BU-Versicherung für Normalverdiener zu kostspielig

Viele Berufstätige jammern, denn besonders die, die sehr hart arbeiten müssen, sollen jetzt die höchsten Prämien bezahlen. Aber dafür reicht das Geld nicht. Die Prämien für die vielen körperlich anstrengenden Arbeiten oder Berufe haben sich in den letzten fünf Versicherungsjahren etwa um ein Vierfaches erhöht. Viele Branchenvertreter sehen darin eine Fehlsteuerung des Versicherungsmarktes.

Normalverdiener können sich Berufsunfähigkeitsversicherung nicht mehr leisten

Ausgerechnet die, die schwere und anstrengende Arbeiten ausführen müssen und dadurch noch mehr der Gefahr der Berufsunfähigkeit ausgesetzt sind, sollen nun durch hohe Kosten nicht in den Genuss einer Berufsunfähigkeitsversicherung kommen. Durch hohe Beiträge möchten manche Versicherer die unrentablen Versicherungsgruppen auf natürlichem Weg aussortieren. Dabei gehen Versicherte und Versicherer im Kreis. Der Konkurrenzkampf ist groß und so werden immer neue Untergruppen geschaffen, die die risikoreichen Versicherten fernhalten und somit ermöglichen, durch weniger Schadensfälle, die Prämien für die Versicherten, die eher selten berufsunfähig werden noch weiter zu senken.

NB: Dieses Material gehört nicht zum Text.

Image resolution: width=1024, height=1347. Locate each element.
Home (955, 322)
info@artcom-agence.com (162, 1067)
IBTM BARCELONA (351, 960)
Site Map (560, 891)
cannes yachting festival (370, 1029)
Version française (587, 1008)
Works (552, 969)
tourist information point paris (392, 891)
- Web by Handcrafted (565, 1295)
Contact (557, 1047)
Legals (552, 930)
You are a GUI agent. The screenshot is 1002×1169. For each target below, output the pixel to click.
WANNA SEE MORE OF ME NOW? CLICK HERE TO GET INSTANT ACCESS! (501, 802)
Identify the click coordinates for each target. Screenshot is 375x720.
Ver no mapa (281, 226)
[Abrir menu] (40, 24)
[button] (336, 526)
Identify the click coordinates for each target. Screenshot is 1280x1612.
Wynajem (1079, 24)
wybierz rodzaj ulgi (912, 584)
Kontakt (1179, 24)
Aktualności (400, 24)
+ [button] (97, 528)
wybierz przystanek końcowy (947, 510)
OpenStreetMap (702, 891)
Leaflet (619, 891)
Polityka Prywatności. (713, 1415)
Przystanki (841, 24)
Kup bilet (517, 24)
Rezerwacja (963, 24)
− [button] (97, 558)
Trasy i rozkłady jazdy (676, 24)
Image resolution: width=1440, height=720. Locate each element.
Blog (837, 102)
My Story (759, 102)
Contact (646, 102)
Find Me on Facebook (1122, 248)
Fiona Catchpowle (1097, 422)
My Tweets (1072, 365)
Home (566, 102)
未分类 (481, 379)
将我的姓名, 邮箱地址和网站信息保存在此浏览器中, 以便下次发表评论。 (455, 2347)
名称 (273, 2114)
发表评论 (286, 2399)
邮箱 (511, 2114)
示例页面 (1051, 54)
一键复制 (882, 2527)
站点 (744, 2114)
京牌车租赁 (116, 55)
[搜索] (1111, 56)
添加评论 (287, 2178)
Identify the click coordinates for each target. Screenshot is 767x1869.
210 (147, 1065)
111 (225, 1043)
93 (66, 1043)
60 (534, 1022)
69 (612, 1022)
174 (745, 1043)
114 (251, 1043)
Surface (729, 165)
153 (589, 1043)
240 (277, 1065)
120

Statt BUV nur Erwerbsunfähigkeitsversicherung

Viele Beschäftigte müssen deshalb auf die Berufsunfähigkeitsversicherung verzichten und können sich lediglich die Erwerbsunfähigkeitsversicherung leisten. Diese zahlt allerdings nur dann, wenn der Versicherte überhaupt nicht mehr in der Lage ist, zu arbeiten. Im Gegensatz dazu zahlt die Berufsunfähigkeitsversicherung aber schon, wenn der derzeitige Beruf nicht mehr ausgeübt werden kann. Analysen haben ergeben, dass sich viele Arbeitnehmer die 150 Euro pro Monat für die Berufsunfähigkeitsversicherung nicht mehr leisten können, und es werden immer mehr, die so schon nicht mehr über die Runden kommen mit ihren knappen Löhnen.